Usually, when the market is doing well, stocks aren’t affected much by the news of the day. That’s not to say individual stocks don’t get pushed around, but for the stock market as a whole, worrisome headline news usually goes the way of water off a duck’s back.
But 2019 has been unusual in that sense—it’s been a good year thus far, but repeated news/rumors/reports about the Fed, U.S.-China trade and various economic reports have led to plenty of ups and downs. The latest news-driven event came two weeks ago, when the “new” tariffs on Chinese imports led to a stampede out of stocks, cracking the intermediate-term trend of some leaders.
[text_ad]
And that means we’re following our usual correction game plan: It’s time to play some defense by cutting back on most new buying, pruning your worst performer or two and keeping losers and laggards on tight leashes—all while still hanging onto your strong actors. In my Cabot Growth Investor advisory, we’ve sold all or pieces of four stocks, leaving us with 33% in cash as of the latest issue.
Longer term, most of the evidence remains bullish (including the pervasive and building pessimism out there—more on that below), so until proven otherwise, we’re sticking with the viewpoint that this is a correction within an ongoing bull market. In the near term, we see two possible scenarios.
The first is that the August selloff is basically one big shakeout on obvious news; the obvious rarely works for long in the stock market, and when combined with plenty of resilience among growth stocks (including many recent earnings winners, a bunch of which are on our watch list), we’re open to the possibility of a quick bottoming process and upside resolution.
The second is that this will turn into more of a “regular” market correction—two to four months of ups and downs amidst a barrage of worries and bad news, which will break some more stocks but also allow new leadership to build launching pads.
We’re still leaning toward scenario two given the fact that many stocks could use a rest. But the good news is that we don’t have to guess—simply taking things on a day-to-day basis will keep us in gear.
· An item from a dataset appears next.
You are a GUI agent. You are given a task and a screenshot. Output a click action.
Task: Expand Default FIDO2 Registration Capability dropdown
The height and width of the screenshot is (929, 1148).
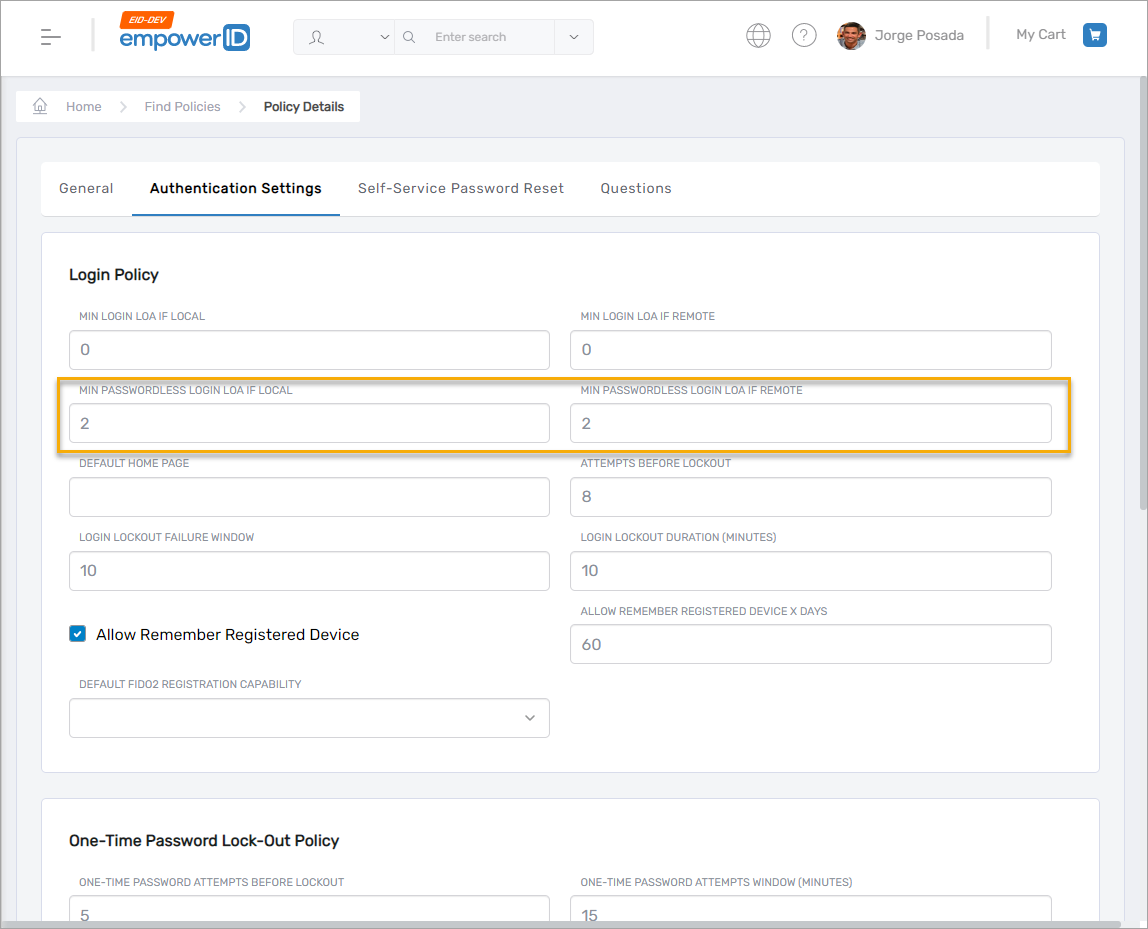click(309, 718)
Stampede Out of the Stock Market
We don’t usually write too much about investor sentiment since it’s a secondary indicator and our decisions are (mostly) based on our market timing indicators and the action of leading growth stocks. But this year has been so unusual in that (a) the market has done well but (b) investors have been so hesitant to embrace it. And that’s once again being seen in the reaction to the August selling.
For instance, the equity put-call ratio actually hit its highest level of the year on August 2, and the 15-day moving average is close to doing the same. In terms of money flows, last week saw the largest weekly outflow ($25 billion!) since last December and was in fact the largest non-December reading in well over a decade. (December money flows can be affected by year-end tax planning and repositioning.)
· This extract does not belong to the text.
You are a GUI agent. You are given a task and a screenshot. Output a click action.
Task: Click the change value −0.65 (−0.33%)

And then there was the AAII sentiment survey of individual investors, which showed the second fewest number of bulls and third largest percentage of bears since mid 2016!
Of course, none of this means the stock market can’t go down for a while if it wants to, so you shouldn’t be buying stocks just because of a few pessimistic sentiment measures. But it is a good sign that a ton of money remains on the sideline—buying power that will eventually find its way back to stocks and allow the bull market to resume.